== WHAT THE TASK REQUIRES ==
The answer must consist of every record below, transcribed exactly.

== RECORDS FOR THIS EXERCISE ==
::::

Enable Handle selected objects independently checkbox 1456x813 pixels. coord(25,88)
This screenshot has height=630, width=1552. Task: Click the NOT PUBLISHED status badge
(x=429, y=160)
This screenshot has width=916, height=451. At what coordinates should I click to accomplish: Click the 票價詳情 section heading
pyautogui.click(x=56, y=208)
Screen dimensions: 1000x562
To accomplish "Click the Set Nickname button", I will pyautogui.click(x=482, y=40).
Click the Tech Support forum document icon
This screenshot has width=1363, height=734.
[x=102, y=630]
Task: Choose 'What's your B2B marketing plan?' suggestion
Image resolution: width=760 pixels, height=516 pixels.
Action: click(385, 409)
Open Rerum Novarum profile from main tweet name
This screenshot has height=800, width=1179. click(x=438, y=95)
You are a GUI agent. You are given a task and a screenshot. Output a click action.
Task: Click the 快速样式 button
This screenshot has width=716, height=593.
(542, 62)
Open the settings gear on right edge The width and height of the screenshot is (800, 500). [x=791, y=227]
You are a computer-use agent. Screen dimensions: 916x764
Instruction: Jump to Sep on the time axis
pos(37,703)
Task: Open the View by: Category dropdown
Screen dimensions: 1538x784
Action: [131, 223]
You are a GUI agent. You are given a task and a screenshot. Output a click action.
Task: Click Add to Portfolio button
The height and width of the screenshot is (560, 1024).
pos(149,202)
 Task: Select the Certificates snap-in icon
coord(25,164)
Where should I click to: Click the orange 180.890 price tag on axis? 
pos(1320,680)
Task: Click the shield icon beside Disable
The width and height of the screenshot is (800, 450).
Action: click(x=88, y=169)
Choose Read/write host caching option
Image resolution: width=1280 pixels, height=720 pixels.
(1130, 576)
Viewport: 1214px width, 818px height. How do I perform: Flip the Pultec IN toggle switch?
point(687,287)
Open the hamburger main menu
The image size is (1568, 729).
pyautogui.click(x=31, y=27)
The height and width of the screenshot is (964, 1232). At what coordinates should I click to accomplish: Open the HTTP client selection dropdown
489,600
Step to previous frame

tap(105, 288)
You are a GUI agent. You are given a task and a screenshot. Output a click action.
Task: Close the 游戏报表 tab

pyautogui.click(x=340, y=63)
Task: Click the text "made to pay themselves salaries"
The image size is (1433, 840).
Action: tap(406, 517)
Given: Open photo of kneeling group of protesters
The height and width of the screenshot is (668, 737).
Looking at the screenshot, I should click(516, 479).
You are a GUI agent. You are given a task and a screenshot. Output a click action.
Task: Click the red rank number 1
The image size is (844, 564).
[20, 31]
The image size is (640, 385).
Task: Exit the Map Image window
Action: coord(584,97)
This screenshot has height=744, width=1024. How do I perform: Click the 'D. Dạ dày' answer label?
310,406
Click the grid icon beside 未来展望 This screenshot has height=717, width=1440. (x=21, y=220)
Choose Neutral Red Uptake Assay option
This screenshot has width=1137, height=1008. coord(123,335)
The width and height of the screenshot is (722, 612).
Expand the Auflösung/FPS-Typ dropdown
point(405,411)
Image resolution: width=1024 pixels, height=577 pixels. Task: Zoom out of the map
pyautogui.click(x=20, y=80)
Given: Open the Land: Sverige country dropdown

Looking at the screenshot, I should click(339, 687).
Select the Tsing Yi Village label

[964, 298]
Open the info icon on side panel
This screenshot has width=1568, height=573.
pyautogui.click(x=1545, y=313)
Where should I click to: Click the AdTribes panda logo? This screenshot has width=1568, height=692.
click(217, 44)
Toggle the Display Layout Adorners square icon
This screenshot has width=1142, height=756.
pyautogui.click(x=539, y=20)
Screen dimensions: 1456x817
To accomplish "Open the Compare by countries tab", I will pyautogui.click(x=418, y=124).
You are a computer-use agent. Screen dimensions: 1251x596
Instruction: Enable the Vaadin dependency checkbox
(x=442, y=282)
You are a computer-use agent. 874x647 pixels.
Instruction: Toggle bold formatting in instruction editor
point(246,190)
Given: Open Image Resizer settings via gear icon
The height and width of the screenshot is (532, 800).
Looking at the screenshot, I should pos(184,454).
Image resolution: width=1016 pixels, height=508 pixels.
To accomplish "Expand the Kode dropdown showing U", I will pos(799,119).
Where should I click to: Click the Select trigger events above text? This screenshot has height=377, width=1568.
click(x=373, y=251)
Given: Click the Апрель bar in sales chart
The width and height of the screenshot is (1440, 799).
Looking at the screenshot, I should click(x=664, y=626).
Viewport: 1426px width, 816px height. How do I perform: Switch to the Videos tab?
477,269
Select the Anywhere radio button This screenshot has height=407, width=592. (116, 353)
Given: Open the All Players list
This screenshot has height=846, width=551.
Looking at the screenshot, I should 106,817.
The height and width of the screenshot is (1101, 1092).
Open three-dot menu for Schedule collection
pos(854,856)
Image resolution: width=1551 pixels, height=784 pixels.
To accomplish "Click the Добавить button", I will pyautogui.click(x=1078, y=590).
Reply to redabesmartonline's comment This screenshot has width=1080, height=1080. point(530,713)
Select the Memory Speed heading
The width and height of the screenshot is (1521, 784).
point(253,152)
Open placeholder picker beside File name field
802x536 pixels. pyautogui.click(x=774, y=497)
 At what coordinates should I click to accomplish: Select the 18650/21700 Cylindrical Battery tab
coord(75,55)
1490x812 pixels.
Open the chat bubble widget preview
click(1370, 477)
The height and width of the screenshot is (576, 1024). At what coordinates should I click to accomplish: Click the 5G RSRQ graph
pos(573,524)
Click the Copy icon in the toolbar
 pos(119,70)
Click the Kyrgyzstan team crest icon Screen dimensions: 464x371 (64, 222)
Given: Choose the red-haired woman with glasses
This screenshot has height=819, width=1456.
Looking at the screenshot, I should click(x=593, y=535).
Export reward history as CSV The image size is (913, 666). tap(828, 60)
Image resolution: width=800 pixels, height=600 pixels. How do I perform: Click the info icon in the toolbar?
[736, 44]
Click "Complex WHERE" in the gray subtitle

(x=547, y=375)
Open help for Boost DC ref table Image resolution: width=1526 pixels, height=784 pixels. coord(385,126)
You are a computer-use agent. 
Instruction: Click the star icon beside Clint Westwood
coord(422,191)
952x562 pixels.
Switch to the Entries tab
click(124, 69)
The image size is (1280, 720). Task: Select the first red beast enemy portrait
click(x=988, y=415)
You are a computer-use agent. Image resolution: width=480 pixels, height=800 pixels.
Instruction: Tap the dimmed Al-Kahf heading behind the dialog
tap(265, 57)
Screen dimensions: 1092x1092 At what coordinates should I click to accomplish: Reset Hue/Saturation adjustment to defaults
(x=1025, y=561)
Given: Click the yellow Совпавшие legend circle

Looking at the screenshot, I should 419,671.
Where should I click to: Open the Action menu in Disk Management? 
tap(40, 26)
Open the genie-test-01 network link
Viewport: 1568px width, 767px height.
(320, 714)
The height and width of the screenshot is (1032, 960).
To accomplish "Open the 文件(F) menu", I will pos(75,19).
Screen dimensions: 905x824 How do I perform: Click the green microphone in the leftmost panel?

::::

== RESULT FOR THIS EXERCISE ==
Enable Handle selected objects independently checkbox 1456x813 pixels. coord(25,88)
This screenshot has height=630, width=1552. Task: Click the NOT PUBLISHED status badge
(x=429, y=160)
This screenshot has width=916, height=451. At what coordinates should I click to accomplish: Click the 票價詳情 section heading
pyautogui.click(x=56, y=208)
Screen dimensions: 1000x562
To accomplish "Click the Set Nickname button", I will pyautogui.click(x=482, y=40).
Click the Tech Support forum document icon
This screenshot has width=1363, height=734.
[x=102, y=630]
Task: Choose 'What's your B2B marketing plan?' suggestion
Image resolution: width=760 pixels, height=516 pixels.
Action: click(385, 409)
Open Rerum Novarum profile from main tweet name
This screenshot has height=800, width=1179. click(x=438, y=95)
You are a GUI agent. You are given a task and a screenshot. Output a click action.
Task: Click the 快速样式 button
This screenshot has width=716, height=593.
(542, 62)
Open the settings gear on right edge The width and height of the screenshot is (800, 500). [x=791, y=227]
You are a computer-use agent. Screen dimensions: 916x764
Instruction: Jump to Sep on the time axis
pos(37,703)
Task: Open the View by: Category dropdown
Screen dimensions: 1538x784
Action: [131, 223]
You are a GUI agent. You are given a task and a screenshot. Output a click action.
Task: Click Add to Portfolio button
The height and width of the screenshot is (560, 1024).
pos(149,202)
 Task: Select the Certificates snap-in icon
coord(25,164)
Where should I click to: Click the orange 180.890 price tag on axis? 
pos(1320,680)
Task: Click the shield icon beside Disable
The width and height of the screenshot is (800, 450).
Action: click(x=88, y=169)
Choose Read/write host caching option
Image resolution: width=1280 pixels, height=720 pixels.
(1130, 576)
Viewport: 1214px width, 818px height. How do I perform: Flip the Pultec IN toggle switch?
point(687,287)
Open the hamburger main menu
The image size is (1568, 729).
pyautogui.click(x=31, y=27)
The height and width of the screenshot is (964, 1232). At what coordinates should I click to accomplish: Open the HTTP client selection dropdown
489,600
Step to previous frame

tap(105, 288)
You are a GUI agent. You are given a task and a screenshot. Output a click action.
Task: Close the 游戏报表 tab

pyautogui.click(x=340, y=63)
Task: Click the text "made to pay themselves salaries"
The image size is (1433, 840).
Action: tap(406, 517)
Given: Open photo of kneeling group of protesters
The height and width of the screenshot is (668, 737).
Looking at the screenshot, I should click(516, 479).
You are a GUI agent. You are given a task and a screenshot. Output a click action.
Task: Click the red rank number 1
The image size is (844, 564).
[20, 31]
The image size is (640, 385).
Task: Exit the Map Image window
Action: coord(584,97)
This screenshot has height=744, width=1024. How do I perform: Click the 'D. Dạ dày' answer label?
310,406
Click the grid icon beside 未来展望 This screenshot has height=717, width=1440. (x=21, y=220)
Choose Neutral Red Uptake Assay option
This screenshot has width=1137, height=1008. coord(123,335)
The width and height of the screenshot is (722, 612).
Expand the Auflösung/FPS-Typ dropdown
point(405,411)
Image resolution: width=1024 pixels, height=577 pixels. Task: Zoom out of the map
pyautogui.click(x=20, y=80)
Given: Open the Land: Sverige country dropdown

Looking at the screenshot, I should click(339, 687).
Select the Tsing Yi Village label

[964, 298]
Open the info icon on side panel
This screenshot has width=1568, height=573.
pyautogui.click(x=1545, y=313)
Where should I click to: Click the AdTribes panda logo? This screenshot has width=1568, height=692.
click(217, 44)
Toggle the Display Layout Adorners square icon
This screenshot has width=1142, height=756.
pyautogui.click(x=539, y=20)
Screen dimensions: 1456x817
To accomplish "Open the Compare by countries tab", I will pyautogui.click(x=418, y=124).
You are a computer-use agent. Screen dimensions: 1251x596
Instruction: Enable the Vaadin dependency checkbox
(x=442, y=282)
You are a computer-use agent. 874x647 pixels.
Instruction: Toggle bold formatting in instruction editor
point(246,190)
Given: Open Image Resizer settings via gear icon
The height and width of the screenshot is (532, 800).
Looking at the screenshot, I should pos(184,454).
Image resolution: width=1016 pixels, height=508 pixels.
To accomplish "Expand the Kode dropdown showing U", I will pos(799,119).
Where should I click to: Click the Select trigger events above text? This screenshot has height=377, width=1568.
click(x=373, y=251)
Given: Click the Апрель bar in sales chart
The width and height of the screenshot is (1440, 799).
Looking at the screenshot, I should click(x=664, y=626).
Viewport: 1426px width, 816px height. How do I perform: Switch to the Videos tab?
477,269
Select the Anywhere radio button This screenshot has height=407, width=592. (116, 353)
Given: Open the All Players list
This screenshot has height=846, width=551.
Looking at the screenshot, I should 106,817.
The height and width of the screenshot is (1101, 1092).
Open three-dot menu for Schedule collection
pos(854,856)
Image resolution: width=1551 pixels, height=784 pixels.
To accomplish "Click the Добавить button", I will pyautogui.click(x=1078, y=590).
Reply to redabesmartonline's comment This screenshot has width=1080, height=1080. point(530,713)
Select the Memory Speed heading
The width and height of the screenshot is (1521, 784).
point(253,152)
Open placeholder picker beside File name field
802x536 pixels. pyautogui.click(x=774, y=497)
 At what coordinates should I click to accomplish: Select the 18650/21700 Cylindrical Battery tab
coord(75,55)
1490x812 pixels.
Open the chat bubble widget preview
click(1370, 477)
The height and width of the screenshot is (576, 1024). At what coordinates should I click to accomplish: Click the 5G RSRQ graph
pos(573,524)
Click the Copy icon in the toolbar
 pos(119,70)
Click the Kyrgyzstan team crest icon Screen dimensions: 464x371 (64, 222)
Given: Choose the red-haired woman with glasses
This screenshot has height=819, width=1456.
Looking at the screenshot, I should click(x=593, y=535).
Export reward history as CSV The image size is (913, 666). tap(828, 60)
Image resolution: width=800 pixels, height=600 pixels. How do I perform: Click the info icon in the toolbar?
[736, 44]
Click "Complex WHERE" in the gray subtitle

(x=547, y=375)
Open help for Boost DC ref table Image resolution: width=1526 pixels, height=784 pixels. coord(385,126)
You are a computer-use agent. 
Instruction: Click the star icon beside Clint Westwood
coord(422,191)
952x562 pixels.
Switch to the Entries tab
click(124, 69)
The image size is (1280, 720). Task: Select the first red beast enemy portrait
click(x=988, y=415)
You are a computer-use agent. Image resolution: width=480 pixels, height=800 pixels.
Instruction: Tap the dimmed Al-Kahf heading behind the dialog
tap(265, 57)
Screen dimensions: 1092x1092 At what coordinates should I click to accomplish: Reset Hue/Saturation adjustment to defaults
(x=1025, y=561)
Given: Click the yellow Совпавшие legend circle

Looking at the screenshot, I should 419,671.
Where should I click to: Open the Action menu in Disk Management? 
tap(40, 26)
Open the genie-test-01 network link
Viewport: 1568px width, 767px height.
(320, 714)
The height and width of the screenshot is (1032, 960).
To accomplish "Open the 文件(F) menu", I will pos(75,19).
Screen dimensions: 905x824 How do I perform: Click the green microphone in the leftmost panel?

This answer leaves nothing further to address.